Brasil e China tiveram
conversa de ‘convergência’, diz Dilma
17/12/09 - Após participar
de reunião ao lado do presidente Lula e o primeiro
ministro chinês Wen Jiabao, nesta quinta-feira (17),
a ministra-chefe da Casa Civil, Dilma Rousseff, se mostrou
otimista quanto ao diálogo dos chefes de estado,
a qual considerou "muito boa". "Foi uma
conversa de convergência porque tanto nós
como a delegação chinesa estamos preocupados
com o melhor resultado desta conferência, para que
tenha consequências que signifiquem concretamente
melhoria nas condições de vida do planeta".

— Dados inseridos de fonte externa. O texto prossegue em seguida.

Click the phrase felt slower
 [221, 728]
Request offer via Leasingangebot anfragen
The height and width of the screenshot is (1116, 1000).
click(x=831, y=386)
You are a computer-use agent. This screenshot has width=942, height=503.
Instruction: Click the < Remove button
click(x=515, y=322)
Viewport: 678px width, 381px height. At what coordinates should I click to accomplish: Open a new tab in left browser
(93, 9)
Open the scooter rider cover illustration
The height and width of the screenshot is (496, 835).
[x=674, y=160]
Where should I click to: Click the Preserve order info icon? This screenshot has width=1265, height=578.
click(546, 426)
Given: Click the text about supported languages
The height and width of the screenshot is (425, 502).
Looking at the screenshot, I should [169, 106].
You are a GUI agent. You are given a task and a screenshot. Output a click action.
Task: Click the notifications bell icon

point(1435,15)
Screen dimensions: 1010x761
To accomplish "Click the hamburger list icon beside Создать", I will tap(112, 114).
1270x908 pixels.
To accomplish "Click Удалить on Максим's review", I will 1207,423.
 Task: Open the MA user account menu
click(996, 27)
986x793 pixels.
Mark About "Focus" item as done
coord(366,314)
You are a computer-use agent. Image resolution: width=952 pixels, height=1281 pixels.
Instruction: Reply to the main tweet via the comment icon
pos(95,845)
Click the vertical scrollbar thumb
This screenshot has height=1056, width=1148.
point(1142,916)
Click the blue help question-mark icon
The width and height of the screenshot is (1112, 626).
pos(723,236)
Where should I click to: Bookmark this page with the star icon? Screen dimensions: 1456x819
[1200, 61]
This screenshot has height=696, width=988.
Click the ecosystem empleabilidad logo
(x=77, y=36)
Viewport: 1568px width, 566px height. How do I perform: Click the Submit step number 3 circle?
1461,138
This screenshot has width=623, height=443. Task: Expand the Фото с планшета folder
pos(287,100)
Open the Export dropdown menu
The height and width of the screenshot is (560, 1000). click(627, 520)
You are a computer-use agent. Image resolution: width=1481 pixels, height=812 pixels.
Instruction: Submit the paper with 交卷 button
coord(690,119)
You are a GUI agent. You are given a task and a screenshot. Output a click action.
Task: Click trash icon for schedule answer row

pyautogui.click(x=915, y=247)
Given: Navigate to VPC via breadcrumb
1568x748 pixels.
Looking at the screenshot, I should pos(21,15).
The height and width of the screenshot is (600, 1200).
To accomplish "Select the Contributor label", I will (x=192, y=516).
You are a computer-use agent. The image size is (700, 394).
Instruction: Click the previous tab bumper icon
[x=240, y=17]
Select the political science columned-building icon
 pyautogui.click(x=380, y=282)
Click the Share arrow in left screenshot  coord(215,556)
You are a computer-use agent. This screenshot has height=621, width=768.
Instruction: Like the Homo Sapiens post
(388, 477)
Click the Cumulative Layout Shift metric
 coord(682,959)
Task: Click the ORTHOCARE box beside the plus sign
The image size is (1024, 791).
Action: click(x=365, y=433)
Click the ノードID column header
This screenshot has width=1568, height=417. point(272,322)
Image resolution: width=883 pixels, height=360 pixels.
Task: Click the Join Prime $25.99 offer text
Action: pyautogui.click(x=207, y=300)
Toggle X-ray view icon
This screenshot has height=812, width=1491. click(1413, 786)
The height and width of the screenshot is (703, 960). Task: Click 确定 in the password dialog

A ministra disse que tanto China
quanto Brasil concordam que deve haver uma meta para limitar
o aumento da temperatura a 2 graus Celsius acima da média
da era pré-industrial e que para isso já
anunciaram ações voluntárias para
reduzir suas emissões. Segundo Dilma, a posição
dos países é de aceitar que essas medidas
de mitigação sejam submetidas a controle
internacional quando tiverem financiamento de um fundo
internacional a ser criado, mas não deve permitir
auditoria externa quando a verba para a execução
da ação for nacional.
A ministra ressaltou a posição
do Brasil de que se mantenha o Protocolo de Kyoto, único
documento internacional de cumprimento obrigatório
a respeito de mudanças climáticas, e seja
criado um novo tratado adicional. Os países em
desenvolvimento têm acusado os ricos de desejarem
criar um novo acordo único, deixando o tema sem
um documento legalmente vinculante. A ministra da Casa
Civil, que chefia a delegação brasileira
na Conferência da ONU sobre Mudanças Climáticas,
apontou, em conjunto com o embaixador Luiz Alberto Figueiredo
Machado, negociador-chefe do país, que há
diversos pontos de um futuro acordo climático com
texto bem estruturado, entre eles o item sobre a proteção
de florestas e redução de desmatamento,
adaptação às mudanças climáticas
em países pobres, transferência de tecnologia,
capacitação, e criação de
um registro das ações mitigatórias
(de redução de emissões de carbono)
nos países em desenvolvimento.
A ministra lamentou ainda que o
presidente dos EUA, Barack Obama, só venha à
COP 15 no último dia, conforme confirmou por telefone
ao presidente Lula, já que importantes negociações
estão ocorrendo em Copenhague nesta quinta.